4.1.2 Le travail de la voix

Les intervenants ont ensuite travaillé la voix grâce à deux exercices : le premier, « Dialogue plurilingue 32» mettait en relation deux participants qui devaient se parler chacun dans leur langue

d'origine que l'autre ne connaissait pas. Ils devaient essayer de se comprendre par les mimiques, les intonations, les gestes, et composer une histoire avec une fin. Les étudiants ont particulièrement apprécié cet exercice, comme nous allons le voir dans l'analyse des questionnaires. Les scénarios inventés mettaient en jeu des amis qui souhaitaient se revoir, ou bien des personnages qui faisaient connaissance, ou encore, une dispute qui se terminait par un accord, etc. Ces situations ont été créées sans qu'aucun participant ne comprenne la langue de son interlocuteur, et sans que le public ne la comprenne la plupart du temps (à une exception près : lorsque les participants utilisaient

l'anglais). L'exercice suivant, bien plus complexe, confrontait l'étudiant à un enregistrement en français au moyen d'un casque (les enregistrements étaient très divers, l'étudiant pouvait entendre aussi bien un commentaire de match de football, qu'un texte d'Antonin Artaud33 et ses intonations si

particulières, des dialogues de films, etc.) qu'il devait reproduire en ne cherchant pas à imiter fidèlement le texte mais plutôt le son et les intonations du locuteurs. L'étudiant était placé devant le public qui n'entendait pas l'enregistrement. Cet exercice d'imitation d'une voix a été très éprouvant pour certains participants qui n'osaient pas franchir le pas d'une décentration du sens du texte : pour réussir cet exercice, il leur fallait lâcher prise avec l'aspect sémantique de la langue et se concentrer uniquement sur le non-verbal, c'est-à-dire le son et les émotions véhiculées par les intonations du ou des locuteurs. Cet exercice est, de notre point de vue, particulièrement intéressant à mener avec une classe de FLE dans le cadre d'une démarche interculturelle, puisqu'il oblige l'apprenant à sortir de l'attitude qui lui est ordinairement demandée en cours de langue étrangère : une attitude d'écoute avec pour objectif la compréhension fine d'un sens. Cette démarche nous semble correspondre à ce que Martine Abdallah-Pretceille nomme « pédagogie de la rupture », qui cherche à éviter le recours à des automatismes pour chercher à les dépasser. Les intervenants ont à la fin de la séance, demandé aux étudiants de lire le début de la pièce de Shakespeare Le Songe d'une nuit d'été en français, mais ils n'ont pas pu développer cet exercice faute de temps. Ils avaient également prévu de travailler sur des textes dans les langues d'origine des participants, mais ils n'en ont pas eu la possibilité. Cependant, ce travail pourrait être facilement effectué en cours de langue dans le cadre d'un travail sur les intonations et les émotions à partir desquelles le sens du texte pourrait être deviné par les autres participants qui seraient ainsi amenés à produire des hypothèses.

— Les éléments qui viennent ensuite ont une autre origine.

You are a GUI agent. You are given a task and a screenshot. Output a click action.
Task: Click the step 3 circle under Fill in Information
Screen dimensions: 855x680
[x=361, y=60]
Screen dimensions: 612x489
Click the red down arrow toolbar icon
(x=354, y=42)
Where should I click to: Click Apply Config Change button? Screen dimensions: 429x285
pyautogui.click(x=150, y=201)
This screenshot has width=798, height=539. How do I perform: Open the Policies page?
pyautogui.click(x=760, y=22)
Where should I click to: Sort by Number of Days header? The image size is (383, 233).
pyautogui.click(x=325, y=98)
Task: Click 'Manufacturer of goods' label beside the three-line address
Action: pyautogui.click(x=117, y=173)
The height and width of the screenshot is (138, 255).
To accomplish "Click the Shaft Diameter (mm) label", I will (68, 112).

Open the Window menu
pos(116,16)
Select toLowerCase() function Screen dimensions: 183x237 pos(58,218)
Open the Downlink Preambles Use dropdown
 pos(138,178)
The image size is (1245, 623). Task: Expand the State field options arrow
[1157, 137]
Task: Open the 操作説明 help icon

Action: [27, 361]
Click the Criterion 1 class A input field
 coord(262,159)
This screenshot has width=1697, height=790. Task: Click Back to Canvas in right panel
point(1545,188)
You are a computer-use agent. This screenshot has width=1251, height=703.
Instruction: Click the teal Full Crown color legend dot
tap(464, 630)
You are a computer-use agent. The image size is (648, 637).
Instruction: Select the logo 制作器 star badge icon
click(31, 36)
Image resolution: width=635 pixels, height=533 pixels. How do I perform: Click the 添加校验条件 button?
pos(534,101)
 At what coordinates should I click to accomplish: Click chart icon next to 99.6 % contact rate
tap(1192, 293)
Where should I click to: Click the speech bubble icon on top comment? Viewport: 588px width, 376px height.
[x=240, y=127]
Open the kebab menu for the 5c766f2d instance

Dans quelles mesures les exercices proposés dans le cadre de l'atelier théâtre ont-ils permis aux apprenants de développer une démarche réflexive sur leur propre culture et sur celle des autres ? Comment les apprenants sont-ils amenés à développer une compétence interculturelle grâce à ce type d'exercices ? En quoi peut-il être considéré comme un lieu de rencontre interculturelle ? Nous répondrons à ces questions dans la troisième partie de ce travail.